WHAT YOU HAVE TO DO »
In the forum thread about Princess, which animal control office is given as her contact?

PASSAGE TO READ »
-- start --

# CT-Princess, Female G.R. in CT Shelter



## Karen519 (Aug 21, 2006)

Please can you help Princess?


Adoptable Golden Retriever: PRINCESS: Petfinder 
http://www.petfinder.com/petdetail/16180816


PRINCESS 

*Golden Retriever
Medium Young Female Dog *


Printer friendly 
Email a friend 
Enlarge photo More About PRINCESS
THIS LOVABLE LADY IS AS DOCILE AS THEY COME. SHE MUST OF BEEN MISTREATED BADLY IN THE PAST BECAUSE SHES FRIGHTENED BY ALL NOSIES. SHE DOES WANT TO BE GLUED TO YOUR SIDE AND SHE'LL SIT IN YOUR LAP IF YOU LET HER. SHE'S VERY THIN FROM NEGLECT BUT WITH REGULAR MEALS AND A NO STRESS ENVIRONMENT SHE WILL PUT WEIGHT ON QUICKLY. 
My Contact InfoNorth East Regional Animal Control 
Dayville, CT 
860-774-1253
North East Regional Animal Control 
[email protected] 

North East Regional Animal Control 
http://www.petfinder.com/pet-search?shelterid=CT89


***I just emld. Yankee Golden Ret. Rescue and also Sunshine Golden Ret.*


----------



## CarolinaCasey (Jun 1, 2007)

She's just beautiful.


----------



## GoldenJoyx'stwo (Feb 25, 2007)

Contact Cham or Sunshine Golden Retriever Rescue. Goldens do not stay in shelters very long in CT.

I email Cham and a someone I know at Sunshine.


----------



## Karen519 (Aug 21, 2006)

*Kimm*

Kimm

So you emailed Cham and someone at Sunshine?

I emld. Woodysmama, too.


----------



## Jax's Mom (Oct 16, 2009)

She's got the cutest, sweetest face!


----------



## GoldenJoyx'stwo (Feb 25, 2007)

I emailed someone, who emailed someone, who...I can't see why this GR will not be pulled. If someone from Sunshine confirms, I'll let you know. The last time we had a GR in a shelter in CT a number of people went to the shelter to adopt. The GR never made it to a rescue. Keep on contacting just in case...


----------



## Waggily Tail (Jan 11, 2009)

We're just over the border in Rhode Island and might be interested in adopting (yikes, did I say that?) or helping with transport. Any new news on Princess?


----------



## GoldenJoyx'stwo (Feb 25, 2007)

I haven't heard anything as of yet. The person I spoke to pulls in the south, but she did forward my email to those who would need to know...

-- end --

DATA SECTION »

-- start --

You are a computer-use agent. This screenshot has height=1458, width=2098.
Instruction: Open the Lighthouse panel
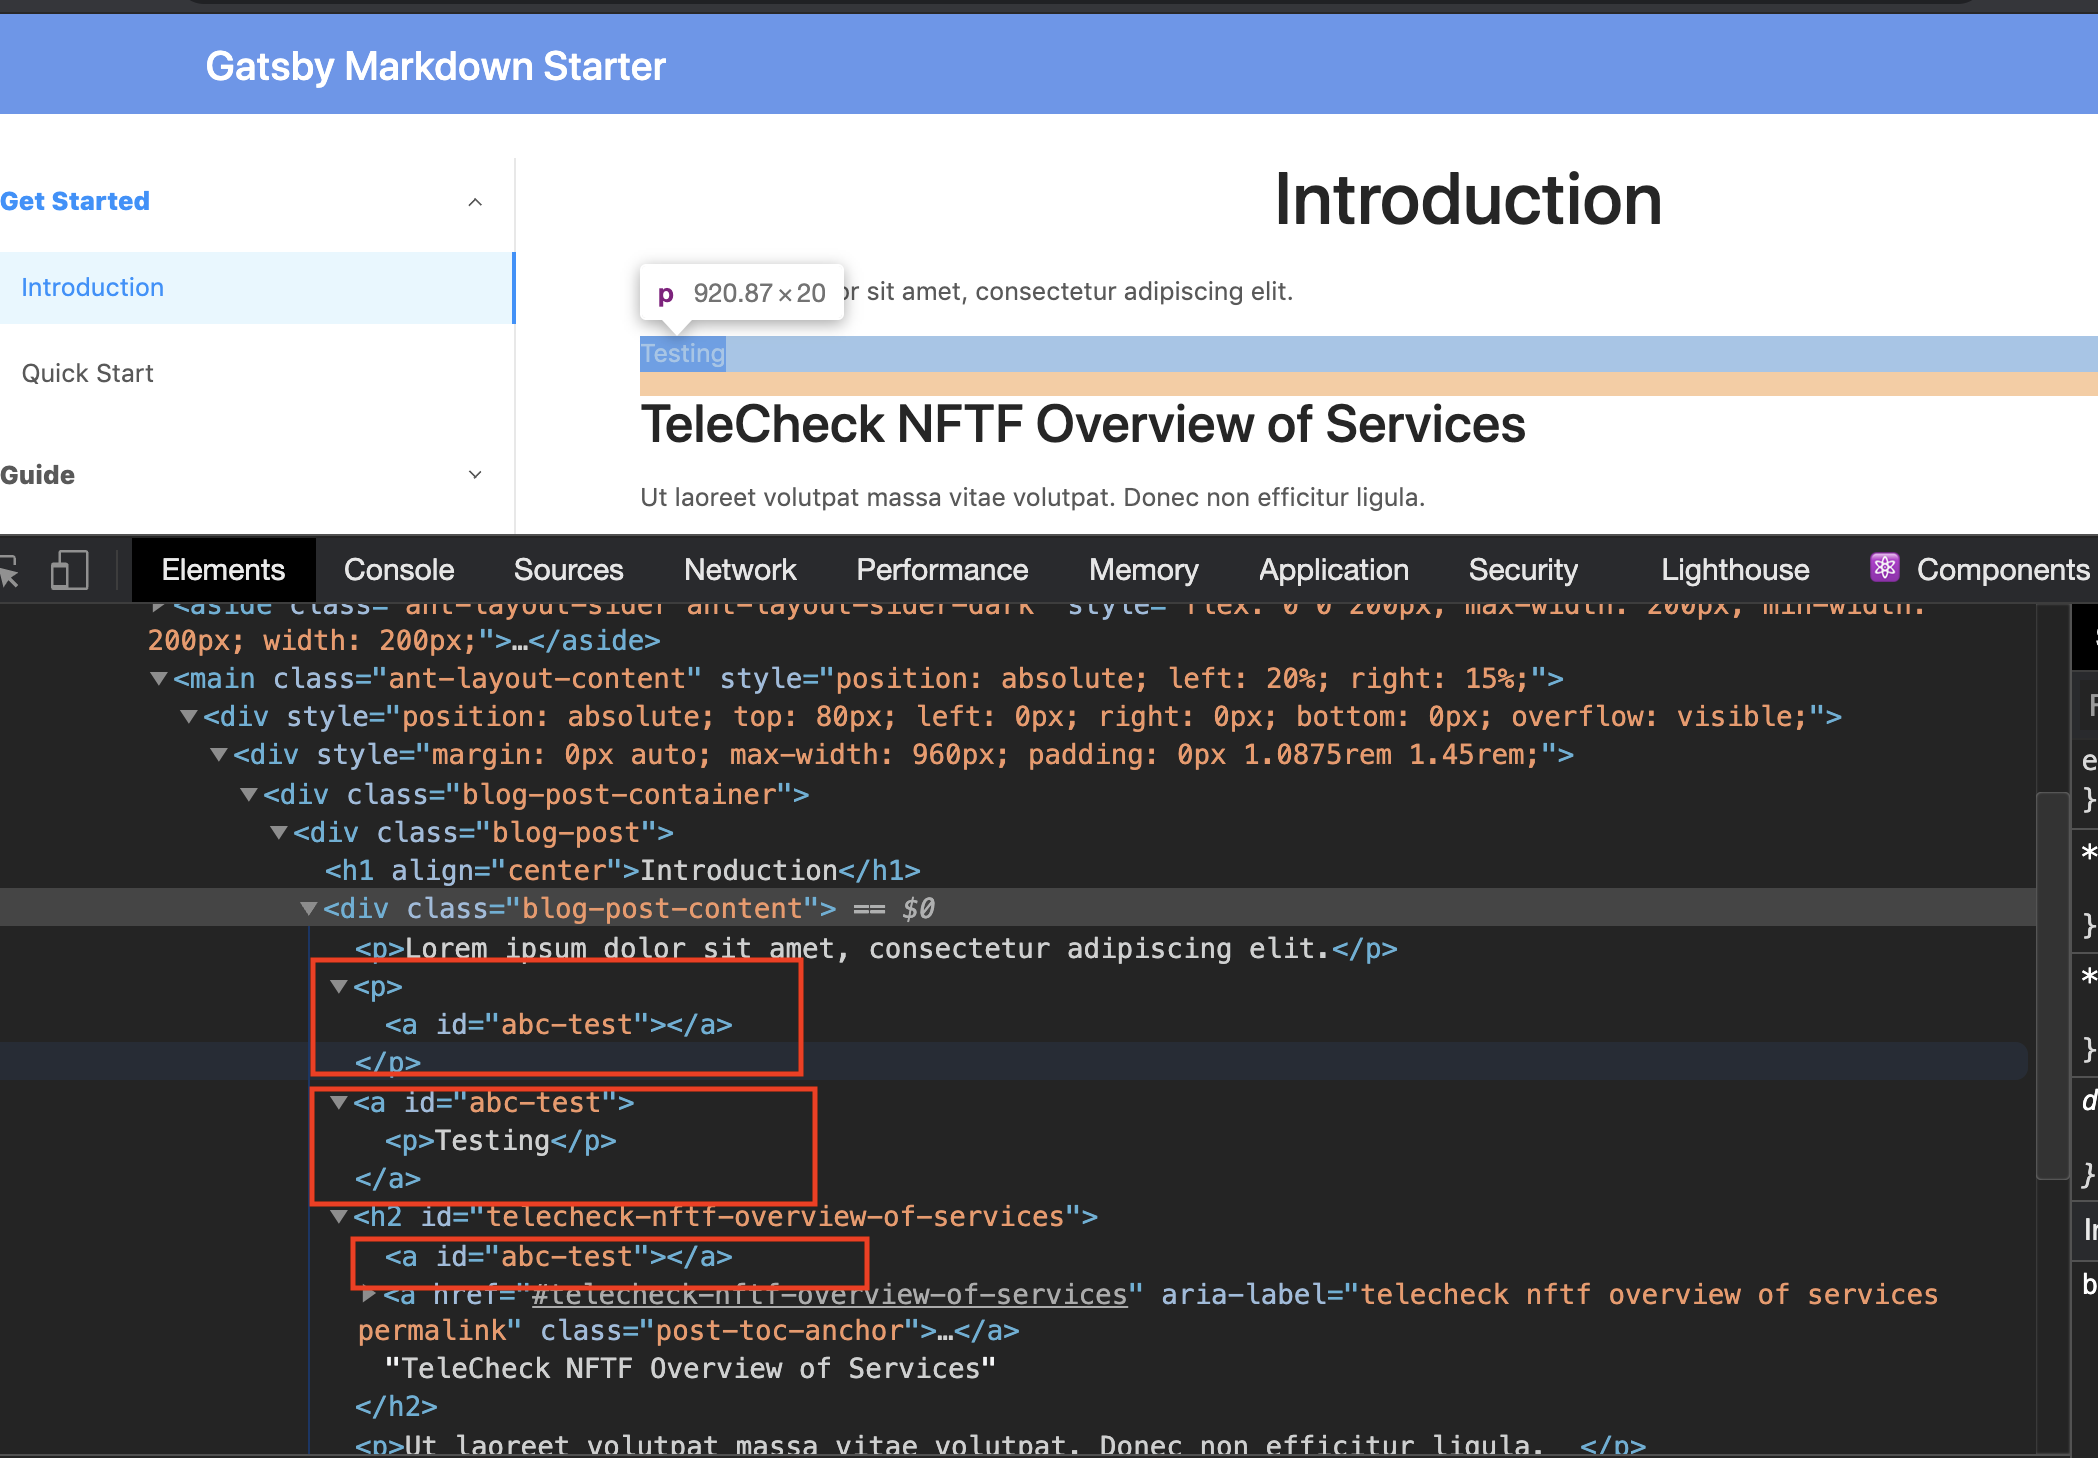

-- end --

COMPLETED EXERCISE »
North East Regional Animal Control in Dayville, CT.